Monitoring for potentially malicious activity in an environment and handling the resulting alerts is vital to the success of a defensive security program. How do we also ensure that we have eyes on potential issues while keeping noise to a minimum? What tools and techniques can we use to enhance the effectiveness and responsiveness of a security team? Powerful, centralized logging is available to all of us, but it is only useful if we understand and take action on the data collected.
Ryan Huber and Nate Brown discuss tools everyone should consider using to monitor their infrastructure, highlighting a Golang-based open source alternative to auditd, go-audit, which they wrote to help monitor activity on thousands of hosts.
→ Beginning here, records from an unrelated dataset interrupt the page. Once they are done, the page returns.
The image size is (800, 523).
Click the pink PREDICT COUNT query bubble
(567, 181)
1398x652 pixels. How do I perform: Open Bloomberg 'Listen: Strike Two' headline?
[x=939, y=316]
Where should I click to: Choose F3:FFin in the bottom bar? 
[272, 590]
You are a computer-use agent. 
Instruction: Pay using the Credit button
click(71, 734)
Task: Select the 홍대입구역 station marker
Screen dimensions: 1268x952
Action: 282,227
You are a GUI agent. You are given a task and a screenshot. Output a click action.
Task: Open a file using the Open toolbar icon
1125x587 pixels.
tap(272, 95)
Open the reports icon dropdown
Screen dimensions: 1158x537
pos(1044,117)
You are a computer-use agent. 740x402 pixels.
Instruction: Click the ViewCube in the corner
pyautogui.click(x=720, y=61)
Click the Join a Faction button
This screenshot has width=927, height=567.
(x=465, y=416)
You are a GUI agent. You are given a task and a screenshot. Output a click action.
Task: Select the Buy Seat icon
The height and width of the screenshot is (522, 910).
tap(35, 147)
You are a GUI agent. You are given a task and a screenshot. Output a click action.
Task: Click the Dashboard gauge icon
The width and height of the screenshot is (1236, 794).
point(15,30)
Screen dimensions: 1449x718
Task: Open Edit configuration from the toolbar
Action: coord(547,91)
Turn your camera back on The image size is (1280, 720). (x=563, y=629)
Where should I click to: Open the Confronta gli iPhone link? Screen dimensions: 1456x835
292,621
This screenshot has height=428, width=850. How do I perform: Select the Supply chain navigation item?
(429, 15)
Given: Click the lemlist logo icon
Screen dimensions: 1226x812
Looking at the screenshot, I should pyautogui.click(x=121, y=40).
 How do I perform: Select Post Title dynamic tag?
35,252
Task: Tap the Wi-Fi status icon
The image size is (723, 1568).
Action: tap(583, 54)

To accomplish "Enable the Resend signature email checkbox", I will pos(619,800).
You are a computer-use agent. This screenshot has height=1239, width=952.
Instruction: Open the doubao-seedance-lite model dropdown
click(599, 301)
Ryan and Nate also explore creating a reliable logging pipeline with StreamStash, Elasticsearch, and ElastAlert, which they use to collect and process data from thousands of hosts. Ryan and Nate conclude by demonstrating how to scale these efforts by integrating security into a communication platform, which helps you look at more data by delegating event management to the affected individuals directly.
Ryan Huber does security things at Slack. Before that, Ryan did other security things. When he was 12, he wrote malware in Pascal + inline asm to steal his teacher’s password. His teacher wasn’t impressed.
Nate Brown is a developer at Slack, where he has helped to lead our security operations efforts. Nate has strong operational experience and a keen eye for security. He has contributed to numerous open source tools, including Vault, rsyslog, go-audit, and StreamStash.